I have been involved in sports all my life. As a kid I played baseball, fooball, soccer, cricket, and basketball. As I grew older I continued playing softball, volleyball, racquetball, and golf, and coached baseball, basketball, and football. As my knees gave out, I could no longer keep up in sports requiring quick changes in direction, and golf became my one activity.
Golf is unique, and that is something I hope continues now that Tiger-mania has died down. What makes it unique is the requirement for a player to understand the rules, and penalize himself for violating one. Some of that has been lost with the huge influx of new players over the last decade. It is coming back.

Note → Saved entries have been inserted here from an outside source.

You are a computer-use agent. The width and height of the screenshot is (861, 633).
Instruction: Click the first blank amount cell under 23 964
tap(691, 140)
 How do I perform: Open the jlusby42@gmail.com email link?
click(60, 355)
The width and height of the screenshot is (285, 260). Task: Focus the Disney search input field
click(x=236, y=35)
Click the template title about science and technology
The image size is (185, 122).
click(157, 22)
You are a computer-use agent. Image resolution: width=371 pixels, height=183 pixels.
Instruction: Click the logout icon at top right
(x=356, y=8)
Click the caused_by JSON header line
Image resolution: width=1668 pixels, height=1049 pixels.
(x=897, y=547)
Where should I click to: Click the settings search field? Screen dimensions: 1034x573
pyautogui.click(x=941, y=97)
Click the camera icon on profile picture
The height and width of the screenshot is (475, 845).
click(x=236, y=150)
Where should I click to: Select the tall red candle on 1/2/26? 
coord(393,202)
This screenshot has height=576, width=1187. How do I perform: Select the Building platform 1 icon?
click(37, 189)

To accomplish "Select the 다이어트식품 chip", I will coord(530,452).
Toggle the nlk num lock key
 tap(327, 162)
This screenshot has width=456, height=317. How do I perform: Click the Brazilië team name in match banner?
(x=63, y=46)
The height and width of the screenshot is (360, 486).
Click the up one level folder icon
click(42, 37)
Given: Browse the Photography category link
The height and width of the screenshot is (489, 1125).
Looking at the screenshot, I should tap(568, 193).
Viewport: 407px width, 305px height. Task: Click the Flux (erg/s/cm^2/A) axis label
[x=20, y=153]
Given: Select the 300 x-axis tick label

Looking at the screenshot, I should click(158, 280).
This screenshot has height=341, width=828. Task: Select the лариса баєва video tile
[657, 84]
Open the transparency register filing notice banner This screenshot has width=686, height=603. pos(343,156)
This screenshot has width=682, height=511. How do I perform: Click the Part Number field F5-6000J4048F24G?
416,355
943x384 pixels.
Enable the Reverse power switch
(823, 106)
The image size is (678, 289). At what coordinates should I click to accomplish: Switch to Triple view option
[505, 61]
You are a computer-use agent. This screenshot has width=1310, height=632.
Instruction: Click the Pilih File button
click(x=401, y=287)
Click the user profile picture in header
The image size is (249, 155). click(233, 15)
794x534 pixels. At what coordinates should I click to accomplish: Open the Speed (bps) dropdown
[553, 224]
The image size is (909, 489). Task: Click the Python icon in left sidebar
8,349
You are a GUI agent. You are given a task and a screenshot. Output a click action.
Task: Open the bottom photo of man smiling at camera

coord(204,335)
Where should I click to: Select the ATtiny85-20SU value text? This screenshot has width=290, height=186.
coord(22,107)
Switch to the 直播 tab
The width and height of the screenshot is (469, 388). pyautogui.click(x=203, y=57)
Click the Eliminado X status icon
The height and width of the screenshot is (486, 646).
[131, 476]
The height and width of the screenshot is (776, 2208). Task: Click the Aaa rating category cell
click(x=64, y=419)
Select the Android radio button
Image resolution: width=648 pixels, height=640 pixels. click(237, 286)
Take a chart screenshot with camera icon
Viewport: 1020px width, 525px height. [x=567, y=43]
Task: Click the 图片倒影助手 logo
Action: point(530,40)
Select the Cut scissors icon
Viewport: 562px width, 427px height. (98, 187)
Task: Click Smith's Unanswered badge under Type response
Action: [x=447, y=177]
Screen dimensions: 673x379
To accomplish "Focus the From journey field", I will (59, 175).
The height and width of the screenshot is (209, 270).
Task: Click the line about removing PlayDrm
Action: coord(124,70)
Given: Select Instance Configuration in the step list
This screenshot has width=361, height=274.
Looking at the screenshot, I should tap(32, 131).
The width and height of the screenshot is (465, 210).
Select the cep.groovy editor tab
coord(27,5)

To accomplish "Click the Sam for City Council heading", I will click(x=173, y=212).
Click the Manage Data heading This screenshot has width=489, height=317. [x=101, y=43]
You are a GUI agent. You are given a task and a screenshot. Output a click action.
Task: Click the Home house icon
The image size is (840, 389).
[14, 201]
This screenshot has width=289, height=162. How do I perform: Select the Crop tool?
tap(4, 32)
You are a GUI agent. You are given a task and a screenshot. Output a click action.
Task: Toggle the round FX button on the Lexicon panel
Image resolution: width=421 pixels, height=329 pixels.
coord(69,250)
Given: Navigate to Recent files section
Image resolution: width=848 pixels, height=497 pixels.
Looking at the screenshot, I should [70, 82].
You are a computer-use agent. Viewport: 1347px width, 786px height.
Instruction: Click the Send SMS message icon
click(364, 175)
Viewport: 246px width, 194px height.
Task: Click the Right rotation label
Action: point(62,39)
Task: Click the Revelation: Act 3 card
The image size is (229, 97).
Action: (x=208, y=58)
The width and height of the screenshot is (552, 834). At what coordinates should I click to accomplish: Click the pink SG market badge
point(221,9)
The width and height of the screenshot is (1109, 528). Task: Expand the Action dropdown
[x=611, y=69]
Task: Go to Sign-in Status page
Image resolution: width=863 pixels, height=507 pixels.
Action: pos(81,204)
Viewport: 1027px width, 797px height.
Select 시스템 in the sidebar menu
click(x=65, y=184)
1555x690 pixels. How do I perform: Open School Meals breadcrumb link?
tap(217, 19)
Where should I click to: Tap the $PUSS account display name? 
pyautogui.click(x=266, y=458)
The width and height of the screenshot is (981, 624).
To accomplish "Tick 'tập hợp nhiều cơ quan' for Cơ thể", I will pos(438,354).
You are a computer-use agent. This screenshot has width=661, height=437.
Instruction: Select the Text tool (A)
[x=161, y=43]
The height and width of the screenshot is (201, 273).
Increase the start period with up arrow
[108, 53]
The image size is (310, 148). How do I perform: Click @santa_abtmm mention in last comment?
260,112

That integrity is something that can carry over for a child raised in the game. Fair play means far more in golf than in other sports because of it. For that reason, this program in the home neighborhood for Robert Tyre Jones, Jr., is especially meaningful. Bobby Jones was considered a paragon of virtue in the game. He would beat the crap out of you with no remorse, but fair play always ruled.
I bring this all up due to the article I just cited, which I found in a serendipitous way. It combines several of my interests in one successful program. East Lake Golf Club was Bobby Jones’ home course. As a boy and young man, he had a terrific temper. His golf showed it. When things went well, he had a syrupy smooth swing. When they didn’t, golf clubs were broken, and curses filled the air. Once he gained control of his demons, he was unbeatable. His Grand Slam is incomparable, and will never be matched. Unlike today’s version, he won the US Amateur, British Amateur, British Open, and US Open Championships in a single year. To my knowledge, nobody has won all four of those tournaments since, let alone all in one year. Tiger has won all but the British Amateur.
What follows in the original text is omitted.